I finally get it started, and the engine roars to life with a guttural growl that makes me feel like some kind of feral lumber princess.

I blink at it in surprise, clutching the handle like I’ve just harnessed the power of the gods.

Chad the Chainsaw Guy might actually know what he was talking about.

I laugh, a little giddy, a little unhinged.

"Okay. Alright. Let’s do this."

I march over to the base of the tree like a woman possessed, plant my feet, lower the blade to the trunk, and pause dramatically—mostly because I have no idea what I’m doing. Should I be wearing goggles?
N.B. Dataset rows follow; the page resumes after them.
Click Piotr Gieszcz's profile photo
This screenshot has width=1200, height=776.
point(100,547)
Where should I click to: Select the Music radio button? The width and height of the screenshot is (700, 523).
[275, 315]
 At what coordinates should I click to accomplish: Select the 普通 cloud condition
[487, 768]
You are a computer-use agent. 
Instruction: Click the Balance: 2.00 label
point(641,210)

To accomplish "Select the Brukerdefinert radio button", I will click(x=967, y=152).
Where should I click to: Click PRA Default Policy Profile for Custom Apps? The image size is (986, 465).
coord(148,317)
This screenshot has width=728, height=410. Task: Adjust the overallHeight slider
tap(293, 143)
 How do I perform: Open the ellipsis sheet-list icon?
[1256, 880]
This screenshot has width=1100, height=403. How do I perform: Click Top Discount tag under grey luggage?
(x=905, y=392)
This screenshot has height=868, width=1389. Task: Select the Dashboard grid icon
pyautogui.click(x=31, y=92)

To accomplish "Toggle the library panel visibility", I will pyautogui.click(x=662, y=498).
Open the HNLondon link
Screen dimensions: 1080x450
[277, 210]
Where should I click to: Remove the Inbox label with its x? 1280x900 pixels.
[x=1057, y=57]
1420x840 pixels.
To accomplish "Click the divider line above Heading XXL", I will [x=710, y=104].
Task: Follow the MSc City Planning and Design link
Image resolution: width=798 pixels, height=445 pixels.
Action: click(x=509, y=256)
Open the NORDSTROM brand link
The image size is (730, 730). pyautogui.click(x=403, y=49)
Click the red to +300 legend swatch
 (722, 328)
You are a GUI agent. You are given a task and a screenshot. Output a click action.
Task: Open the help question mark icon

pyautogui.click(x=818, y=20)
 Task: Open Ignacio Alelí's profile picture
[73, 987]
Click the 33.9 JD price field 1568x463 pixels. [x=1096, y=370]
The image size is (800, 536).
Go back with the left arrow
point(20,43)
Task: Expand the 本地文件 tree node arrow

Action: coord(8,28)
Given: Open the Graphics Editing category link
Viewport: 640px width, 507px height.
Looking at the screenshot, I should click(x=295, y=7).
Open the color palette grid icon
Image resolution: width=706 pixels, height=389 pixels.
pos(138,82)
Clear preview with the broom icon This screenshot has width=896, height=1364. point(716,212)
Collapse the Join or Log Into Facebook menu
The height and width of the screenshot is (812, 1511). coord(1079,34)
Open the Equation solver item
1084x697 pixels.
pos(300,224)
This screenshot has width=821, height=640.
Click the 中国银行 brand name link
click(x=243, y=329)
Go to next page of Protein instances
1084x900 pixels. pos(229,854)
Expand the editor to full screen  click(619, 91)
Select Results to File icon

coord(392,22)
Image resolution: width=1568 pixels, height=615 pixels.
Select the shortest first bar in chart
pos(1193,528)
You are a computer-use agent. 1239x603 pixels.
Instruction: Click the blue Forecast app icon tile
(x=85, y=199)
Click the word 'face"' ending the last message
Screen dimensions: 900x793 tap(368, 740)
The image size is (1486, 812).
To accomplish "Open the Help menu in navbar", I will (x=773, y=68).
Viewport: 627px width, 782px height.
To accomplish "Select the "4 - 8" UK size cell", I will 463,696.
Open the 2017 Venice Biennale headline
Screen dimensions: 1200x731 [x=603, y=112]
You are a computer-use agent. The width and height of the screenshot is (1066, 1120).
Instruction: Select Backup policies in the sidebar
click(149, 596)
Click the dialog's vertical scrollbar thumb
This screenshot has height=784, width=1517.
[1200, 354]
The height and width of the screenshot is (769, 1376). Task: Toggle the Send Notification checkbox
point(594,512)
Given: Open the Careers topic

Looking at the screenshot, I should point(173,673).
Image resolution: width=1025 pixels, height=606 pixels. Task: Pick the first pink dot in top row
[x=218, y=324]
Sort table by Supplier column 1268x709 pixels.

Should I be yelling 'timber'? Is there a specific side I’m supposed to cut first?

Too late now.

I take one last look at the initials and snarl, "This is for the time you said my lasagna was 'a little bland' in front of your mother."

Then I hack at the base like someone who absolutely, one hundred percent, has no exit strategy for when a full-sized tree decides to fall in any direction it damn well pleases.

“People usually start with smaller projects. Like birdhouses,” a deep voice says behind me.

I shriek like I’ve just seen a ghost—or a yeti—and the chainsaw sputters to a stop, falling straight onto my foot with the grace of a sack of potatoes.

I yelp again, this time less horror-movie and more cartoon-character-stepping-on-a-rake, and hop backward on one leg while clutching my now-throbbing toes.

"Ow ow ow ow! Shit!" I hiss, doing a little snowbank two- step like that’ll make the pain go away. So much for dramatic revenge. I’m out here losing a foot and the moral high ground.

There, towering at the edge of the clearing, is a man. Not just a man—a mountain. Broad shoulders wrapped in flannel, snow-dusted beard, expression somewhere between suspicion and amusement.

Beside him are two dogs. One black, one reddish-brown, both staring at me like I might be rabid.

“What are you doing to my tree? Are you lost?” he asks.

“No,” I say, chest heaving, cheeks flushed, toe still throbbing. “I’m taking down this monument of betrayal. It’s symbolic. Cathartic. And mildly dangerous, apparently.”

His eyebrow lifts, clearly torn between calling the cops or calling a therapist. “Honest.”

I square my shoulders like I haven’t just assaulted my own foot with a chainsaw. “It’s my tree. Well, not technically mine. But metaphorically.”

He glances at the chainsaw. “You planning on cutting the whole thing down?”

I cross my arms. “I was going to, but now I'm thinking better of it. I suppose I'll do just the heart. The tree can live its best life without Kyle and Tessa scarring it forever.”

One of the dogs trots forward, ears perked, and sniffs the chainsaw suspiciously before sneezing. The other follows, circling around me once, tail swishing like I’m something between a squirrel and a cautionary tale.

The man steps closer now, boots crunching softly in the snow. "You okay?" he asks, voice quieter, less amused.

I glance down at the chainsaw, then at my sore foot, then back up at the bearded stranger and his judgmental sidekicks. "Define 'okay,'" I say. "If you're asking if I still have all my limbs and haven't cried yet today—yes. Technically."